Saturday, July 4, 2015

Katharine Harer: "How to Hope"

















I’m reading a book on hope
which sounds like I’ve taken up tatting
old fashioned and harmless

hope is unpopular
even Buddhists diss it telling us to live
in one awful moment at a time
and these days almost everyone wants to be a Buddhist

hope is hard to grasp when your imagination’s
grown fat on darkness
like the thick underside of a mushroom

tragedy is grand scale
predictably beautiful in its way
hope is hokey
imperfect full of stumbling little acts

the way a strand of neighbors standing in the rain
on the shoulder of Highway One American flags
in their hands and homemade signs:
Peace is Patriotic
can make another strand start up
even in the imagination

standing on a curve of the coast highway
where the land seems to fall away
into the open mouth of the ocean
their bodies like flags
waving sloppily
steadfast in the downpour


        with thanks to Rebecca Solnit for her book, Hope in the Dark



"How to Hope" by Katharine Harer. Text as posted on Talking Writing: The Search for Intelligent Media (03/26/14).
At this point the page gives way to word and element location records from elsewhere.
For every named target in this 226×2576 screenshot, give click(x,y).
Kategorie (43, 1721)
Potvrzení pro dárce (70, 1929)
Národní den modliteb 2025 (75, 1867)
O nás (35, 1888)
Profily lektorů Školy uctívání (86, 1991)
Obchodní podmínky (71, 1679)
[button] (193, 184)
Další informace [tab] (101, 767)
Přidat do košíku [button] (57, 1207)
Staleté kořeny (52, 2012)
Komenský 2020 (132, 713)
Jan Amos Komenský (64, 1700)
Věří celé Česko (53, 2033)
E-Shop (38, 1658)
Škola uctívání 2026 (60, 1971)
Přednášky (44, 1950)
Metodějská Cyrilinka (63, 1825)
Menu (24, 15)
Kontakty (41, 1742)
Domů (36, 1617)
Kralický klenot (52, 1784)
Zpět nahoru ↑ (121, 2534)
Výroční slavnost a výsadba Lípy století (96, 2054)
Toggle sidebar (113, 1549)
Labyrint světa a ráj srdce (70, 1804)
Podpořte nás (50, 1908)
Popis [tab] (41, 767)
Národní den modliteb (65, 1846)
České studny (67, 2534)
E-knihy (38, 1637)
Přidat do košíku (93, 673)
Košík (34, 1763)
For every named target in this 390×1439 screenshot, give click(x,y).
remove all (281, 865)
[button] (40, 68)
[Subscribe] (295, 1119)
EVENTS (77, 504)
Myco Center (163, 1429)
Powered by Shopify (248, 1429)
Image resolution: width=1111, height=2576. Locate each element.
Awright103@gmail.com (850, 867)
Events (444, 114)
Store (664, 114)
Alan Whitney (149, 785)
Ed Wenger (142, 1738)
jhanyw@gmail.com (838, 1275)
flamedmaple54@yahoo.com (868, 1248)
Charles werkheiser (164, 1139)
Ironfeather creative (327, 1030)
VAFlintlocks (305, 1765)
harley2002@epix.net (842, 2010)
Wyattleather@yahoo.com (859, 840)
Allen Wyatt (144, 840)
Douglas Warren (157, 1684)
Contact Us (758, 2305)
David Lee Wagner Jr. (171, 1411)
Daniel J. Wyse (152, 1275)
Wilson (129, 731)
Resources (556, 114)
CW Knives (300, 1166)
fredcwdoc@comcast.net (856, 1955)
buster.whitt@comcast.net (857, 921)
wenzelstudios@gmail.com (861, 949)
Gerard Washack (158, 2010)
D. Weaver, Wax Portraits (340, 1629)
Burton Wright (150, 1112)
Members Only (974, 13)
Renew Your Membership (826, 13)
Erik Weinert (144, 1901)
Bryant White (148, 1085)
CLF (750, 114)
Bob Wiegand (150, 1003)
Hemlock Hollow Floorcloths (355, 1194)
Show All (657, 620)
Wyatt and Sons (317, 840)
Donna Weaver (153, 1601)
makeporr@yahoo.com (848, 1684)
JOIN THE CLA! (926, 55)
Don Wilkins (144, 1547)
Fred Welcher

Curator's note: This poem is offered in observance of the Independence Day (July 4th) holiday here in the United States.

Art credit: "Picture of the day: 5 July 2010," photograph by AP. Caption: "An American flag is seen through rain drops on a wind shield on the fourth of July in Salina, Kansas."


1 comment :

  1. We need that commitment to peace and hope as much or more now as when Katharine Harer wrote this poem. Hope in the Dark is a wonderful book.